The popular press was quick to blame global warming for the recent rockfall at Beachy Head, but the experts are not so sure.
On the evening of January 15, a landslide caused the derailment of a passenger train in the north of England. The area had been subjected to prolonged and intense rainfall in the weeks before the accident in which, thankfully, nobody was seriously injured.
Just a few days earlier a very different example of ground failure would have meant anyone contemplating jumping from Britain's favourite suicide spot would have had the job done for them. On 10/11 January, a section of cliff roughly 17m thick, 70m wide and 50m high collapsed into the sea, effectively joining the unmanned Beachy Head lighthouse to the mainland.
The popular media were quick to blame global warming for the Beachy Head rockfall and many articles warned of the increased potential for future coastal crumbling. Dry weather will increase cracks, allowing more rainwater to penetrate, wrote Nick Nuttall in The Times. And this, he claimed, combined with rising sea levels, 'will bring havoc to vulnerable areas'.
The suggestion that global warming and increased wave heights caused the rockfall, as many papers did, was quickly dismissed by geologists. 'This analysis misunderstands the nature of erosion of the Chalk. The cause of the fall is uncertain,' said a team of engineering geologists from the British Geological Survey.
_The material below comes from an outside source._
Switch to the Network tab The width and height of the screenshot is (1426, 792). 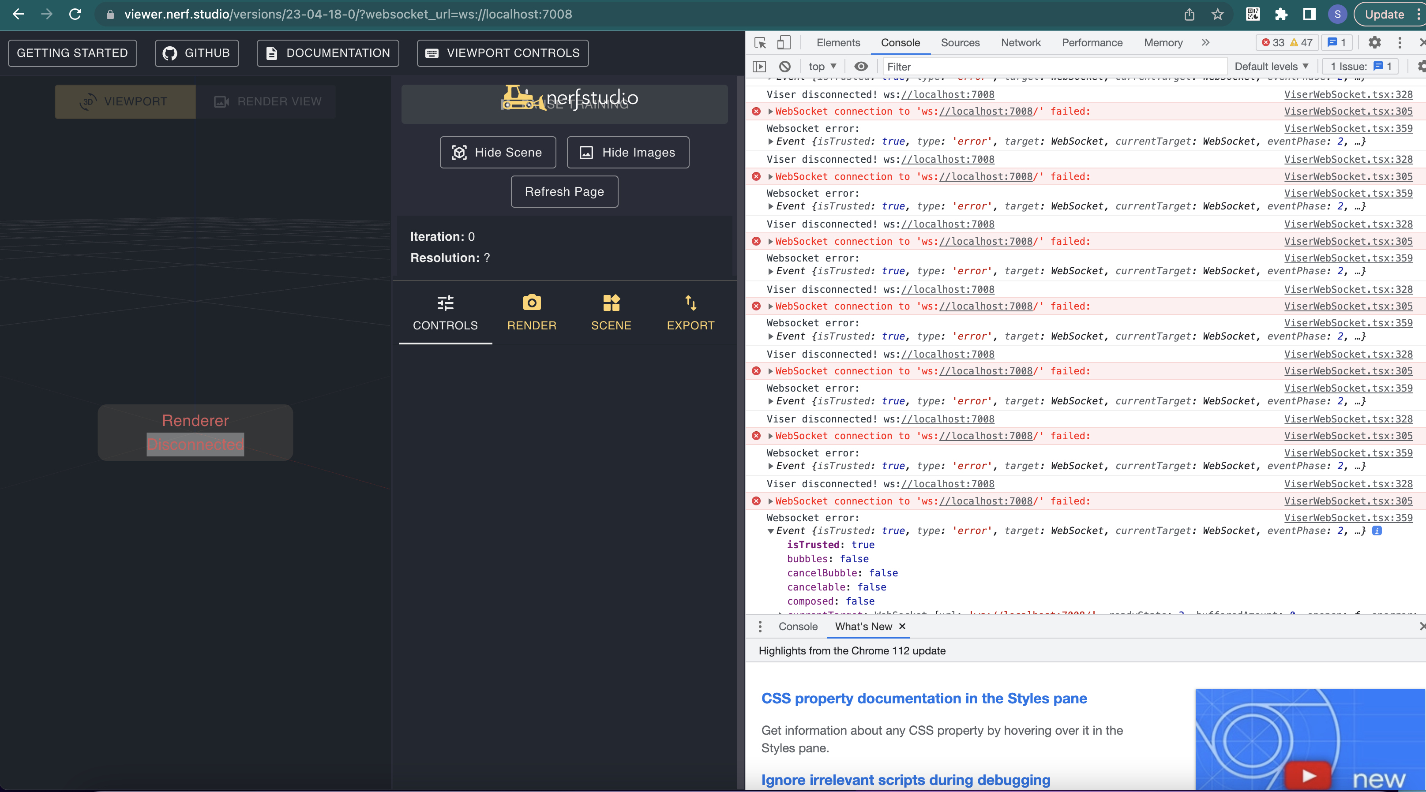point(1020,43)
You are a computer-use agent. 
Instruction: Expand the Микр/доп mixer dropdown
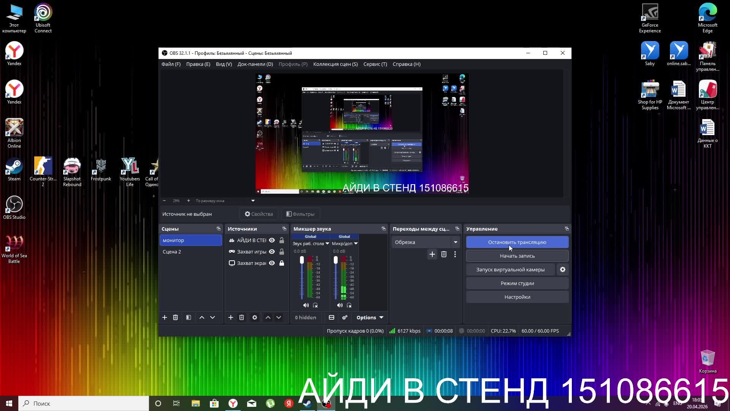click(355, 244)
They felt it was likely the rockfall was triggered by increased pore pressures in the Chalk resulting from a period of prolonged rain. 'The Chalk at Beachy Head is naturally bedded and jointed, and rainfall levels are reported to have been above average in the two to three weeks immediately preceding the rockfall, with most days being wet.'
However, with little or no research having been carried out into the natural long-term variation of pore pressures in the Chalk, the connection between rain at the surface and pore pressure within the rock mass remains unquantified.
Despite dismissing global warming as a cause of the rockfall, Martin Culshaw, manager of the BGS Coastal and Engineering Geology Group, admits that it - or rather climate change -'may have altered the rate at which things are happening'.
The cliffs are actively retreating as part of a long-term general erosive process, he explained, 'aided by gravity and the fact that the Chalk is naturally fractured'. A number of factors are known to influence erosion rates, including the amount, intensity and duration of rainfall, cliff undercutting by wave action, removal by the sea of previously fallen material and changes in the form of the beach and the abrasion platform.
Culshaw concedes that if global warming were to result, in the long term, in increased winter rainfall and enhanced wave action, then erosion rates 'might be expected to increase', but this would simply represent an enhancement of an existing process. Short-term variations in climate and wave energy impinging on the abrasion platform seaward of the cliff may change erosion rates on an annual basis, he said, but there is no published evidence to suggest that the overall rate of retreat has been increasing.
'Such is the intermittent nature of cliff retreat, in this area, that long-erm monitoring over decades would be needed before it could be confirmed that retreat rates were changing.
'And no such long-term monitoring programme is in place to look at either coastal erosion rates or landslide activity.'
Culshaw rejects suggestions that frost wedging could have triggered the rockfall: 'There were few sub-zero nights in southern England beforehand,' he said, 'so it's unlikely that temperatures were low enough for long enough for penetrative freezing to take place.'
If climate models are to be believed, frosts are likely to be rare occurrences in 21st century southern Britain. The Met Office predicts large increases in autumn and winter precipitation, not to mention a greater frequency of hot summers, and an increase in severe storms.
These, together with predicted sea level increases - caused by the fact that much of southern England is sinking in isostatic adjustment to end of the last glaciation, as well climate change - will ensure that our coastline continues to receive the type of battering that sculptured its distinct topography.
Fiona McWilliam is a freelance writer specialising in earth sciences.